● **PROBLEM TO WORK ON**
Copy every one of the following records word for word, leaving out the pictures.

● **DATA SECTION**
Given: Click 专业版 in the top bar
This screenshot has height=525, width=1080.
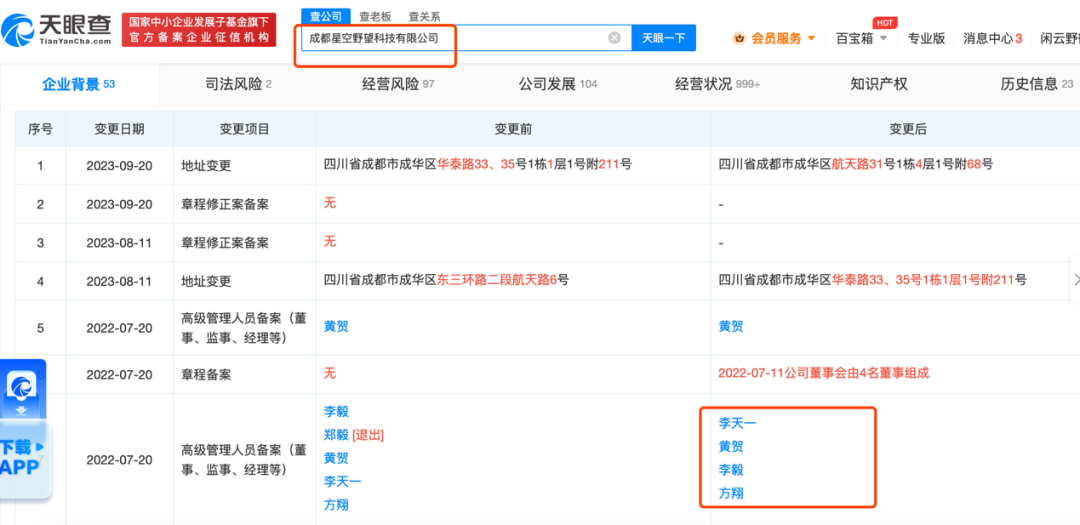Looking at the screenshot, I should click(x=926, y=38).
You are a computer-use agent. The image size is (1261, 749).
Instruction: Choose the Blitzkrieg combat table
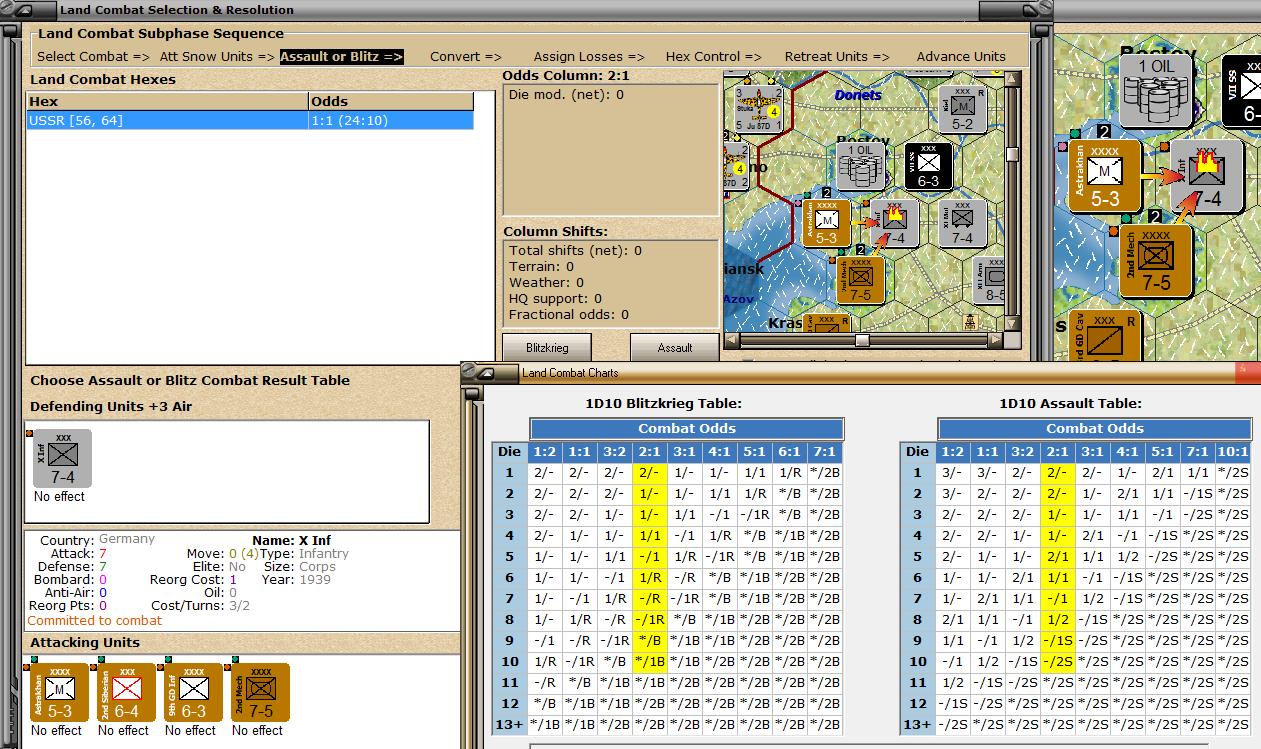pos(546,348)
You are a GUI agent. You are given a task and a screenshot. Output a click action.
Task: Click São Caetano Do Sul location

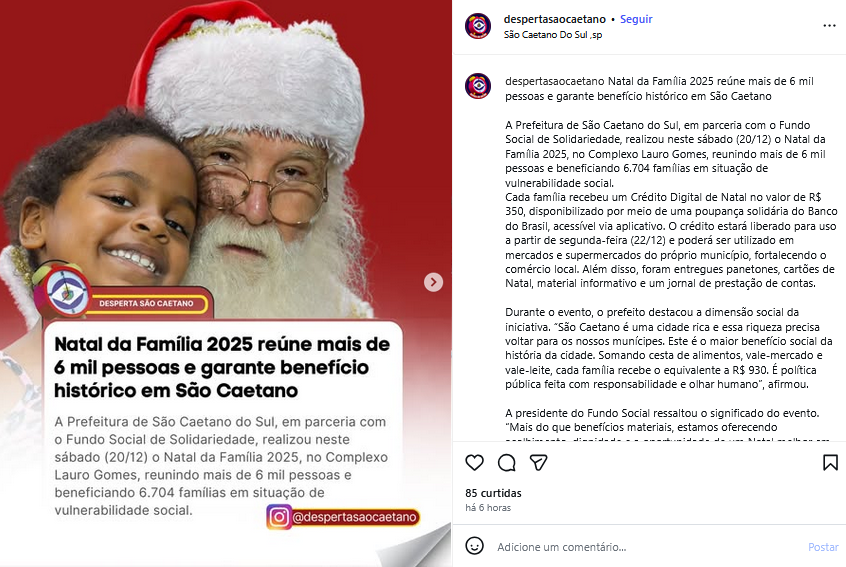coord(552,35)
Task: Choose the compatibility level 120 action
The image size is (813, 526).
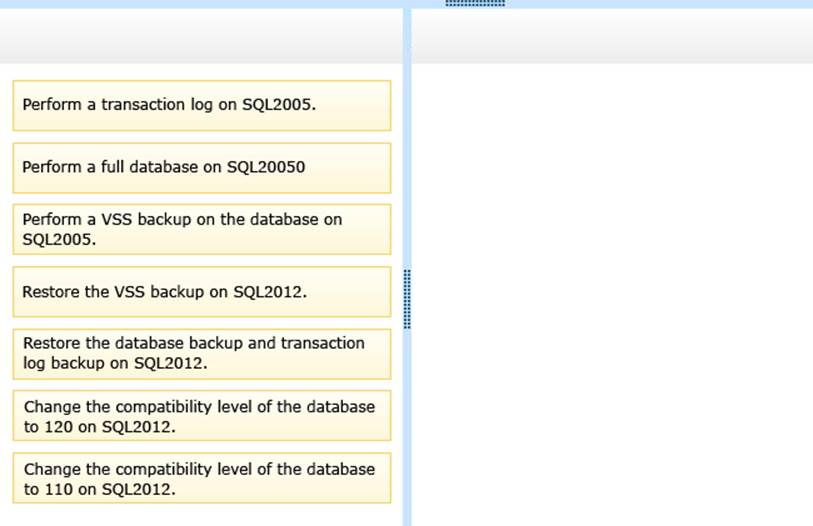Action: tap(201, 416)
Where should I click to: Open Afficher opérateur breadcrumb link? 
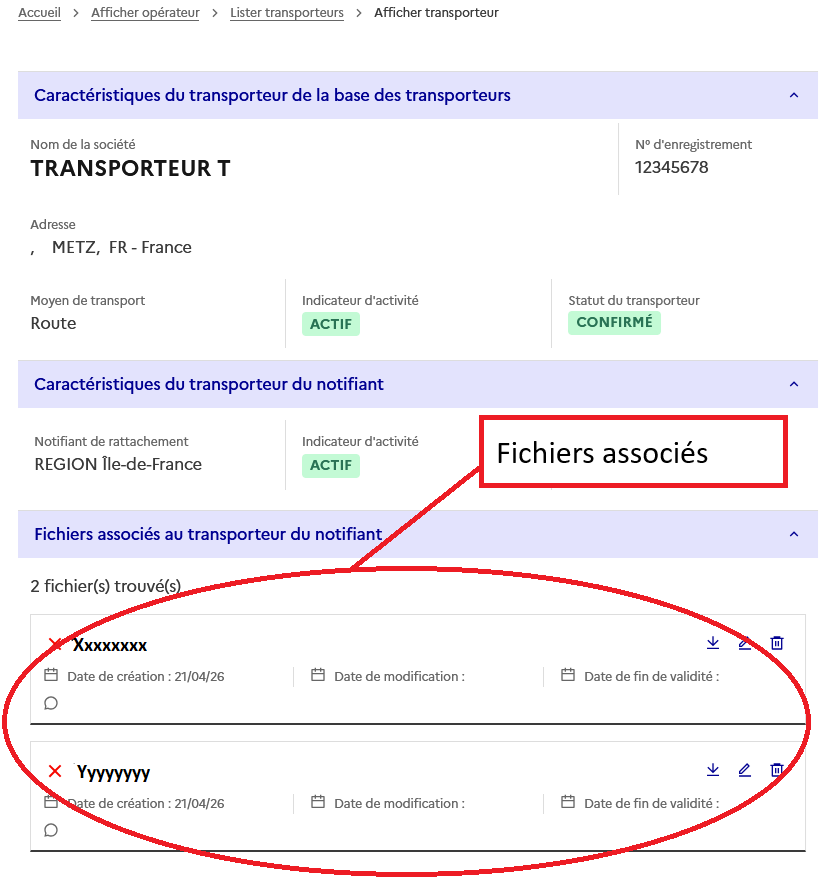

● **THE SOLUTION**
Given: Click 专业版 in the top bar
This screenshot has height=525, width=1080.
Looking at the screenshot, I should click(x=926, y=38).
You are a computer-use agent. The image size is (1261, 749).
Instruction: Choose the Blitzkrieg combat table
pos(546,348)
You are a GUI agent. You are given a task and a screenshot. Output a click action.
Task: Click São Caetano Do Sul location

coord(552,35)
Task: Choose the compatibility level 120 action
The image size is (813, 526).
Action: tap(201, 416)
Where should I click to: Open Afficher opérateur breadcrumb link? 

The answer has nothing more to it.